Presidência estranha

Cavaco Silva não teve o meu voto na sua caminhada para a Presidência da República. Não me revejo nem na forma nem na substância do nosso Presidente, que nos últimos tempos tem andado muito agitado politicamente. Depois do Verão quente, sob o “anticiclone” dos Açores, Cavaco começou a preocupar-se em demasia com a agenda mediática e com aquilo que os jornais dizem ou presumem.
Após o magnífico comunicado na sequência de rumores que o relacionavam com o BPN e com os seus gestores, surge agora um outro comunicado a desmentir fontes não identificadas e que defendiam que o Presidente tinha ideias fixas e definidas quanto ao agendamento dos próximos actos eleitorais, em oposição ao Governo.
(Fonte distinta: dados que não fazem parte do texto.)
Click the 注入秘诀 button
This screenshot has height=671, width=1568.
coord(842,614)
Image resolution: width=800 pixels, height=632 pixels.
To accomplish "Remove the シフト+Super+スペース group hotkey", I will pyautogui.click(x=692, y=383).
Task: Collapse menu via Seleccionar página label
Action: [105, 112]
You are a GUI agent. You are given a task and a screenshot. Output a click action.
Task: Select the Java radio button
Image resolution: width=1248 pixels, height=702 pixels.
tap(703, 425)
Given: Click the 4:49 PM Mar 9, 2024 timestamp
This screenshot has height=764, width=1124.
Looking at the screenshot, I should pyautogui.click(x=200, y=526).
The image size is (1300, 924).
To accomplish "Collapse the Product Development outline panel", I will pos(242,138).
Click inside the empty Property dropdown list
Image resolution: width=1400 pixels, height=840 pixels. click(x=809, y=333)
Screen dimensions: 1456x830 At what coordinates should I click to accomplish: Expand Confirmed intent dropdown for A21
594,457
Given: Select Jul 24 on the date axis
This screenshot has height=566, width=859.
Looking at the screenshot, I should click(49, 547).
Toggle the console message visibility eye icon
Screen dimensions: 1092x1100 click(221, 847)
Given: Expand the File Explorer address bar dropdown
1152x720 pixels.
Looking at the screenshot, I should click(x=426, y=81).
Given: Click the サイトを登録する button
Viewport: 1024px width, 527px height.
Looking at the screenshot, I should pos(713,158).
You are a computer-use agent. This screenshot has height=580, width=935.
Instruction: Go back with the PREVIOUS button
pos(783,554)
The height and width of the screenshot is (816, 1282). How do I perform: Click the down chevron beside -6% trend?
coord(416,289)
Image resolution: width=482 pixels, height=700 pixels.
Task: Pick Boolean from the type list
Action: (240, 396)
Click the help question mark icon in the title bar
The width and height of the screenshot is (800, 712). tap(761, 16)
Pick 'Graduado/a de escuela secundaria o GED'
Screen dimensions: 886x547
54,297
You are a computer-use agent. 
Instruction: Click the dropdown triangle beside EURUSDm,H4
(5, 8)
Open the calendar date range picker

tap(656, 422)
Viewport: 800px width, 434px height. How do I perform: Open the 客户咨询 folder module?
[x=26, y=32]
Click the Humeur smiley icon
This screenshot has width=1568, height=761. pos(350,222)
Cavaco desmente rumores e fontes, mas não se fica por aqui. Segundo Mário Crespo denunciava ontem no JN, o chefe da Casa Civil do Presidente, o experimentado Nunes Liberato, ex-secretário de Estado e ex-secretário-geral do PSD sob a liderança de Cavaco, escreveu à administração (!) da SIC, desmentindo as referências que Mário Crespo fizera aos rumores que fizeram transparecer para os meios de comunicação que a Presidência se preparava para não promulgar a Lei do Orçamento de Estado.
Tanta efervescência e tanta irritabilidade, em tempo de crise e a dois anos ainda das próximas presidenciais, são motivo de estranheza e incompreensão. Será estilo ou falta dele?

2 comentários:

aires disse...

é cooperação estratégica!!!
abraço

M.C.R. disse...

eu nunca me revi em Cavaco ou sequer nos seus amigos partidários. todavia, nestes últimos tempos tenho de confessar que há coisas em que ele tem razão. A começar pela salgalhada inconstitucional dos Açores a que o medíocre César veio agora dar mais folego.
E nem falo das bandeiras pois remeto-me ao que hoje escreve Jorge Miranda.

Agora nesta troca de rumores o que me parece estranho é que há sempre um rumor a dizer que Cavaco disse, fez, pensou. De onde vêm? A que se destinam?
Ou seja: que é que o PR deve fazer para tirar o tapete a esses rumores? Ou deixou de vigorar a norma "quem cala consente"?